Elevation: This crosses over with compression, as slightly elevating areas of the body that are inflamed (around 15 degrees) above the heart can help utilise gravity to encourage lymphatic drainage, helping the body to process and remove damaged cells and unnecessary inflammation.


Conclusion


Calf tears are a common injury and rehabilitating them should be fairly straightforward. However, they can often become a challenging injury to manage for both athlete’s and physiotherapists, especially when not managed well early. Understanding the anatomy and function of the Calf, not just in the sport and performance context is important when tailoring recovery and rehabilitation interventions to the specific needs of each patient and closely monitoring their progress is key to ensuring a successful return to function and minimising the risk of recurrence. 



References:


Eming, S. A., Hammerschmidt, M., Krieg, T., & Roers, A. (2009). Interrelation of immunity and tissue repair or regeneration. Seminars in Cell & Developmental Biology, 20(5), 517-527.


Frantz, C., Stewart, K. M., & Weaver, V. M. (2010).
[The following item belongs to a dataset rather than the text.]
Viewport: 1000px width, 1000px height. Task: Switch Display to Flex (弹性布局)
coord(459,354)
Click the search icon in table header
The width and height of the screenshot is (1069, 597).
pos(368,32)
The extracellular matrix at a glance. Journal of Cell Science, 123(24), 4195-4200.


Fields, K.B., & Rigby, M.D. (2016). Muscular Calf Injuries in Runners. Current Sports Medicine Reports, 15(5), 320-324. doi:10.1249/JSR.0000000000000292.


Prakash, A., Entwisle, T., Schneider, M., Brukner, P., & Connell, D. (2018). Connective Tissue Injury in Calf Muscle Tears and Return to Play: MRI Correlation. British Journal of Sports Medicine, 52(14), 929. doi:10.1136/bjsports-2017-097798.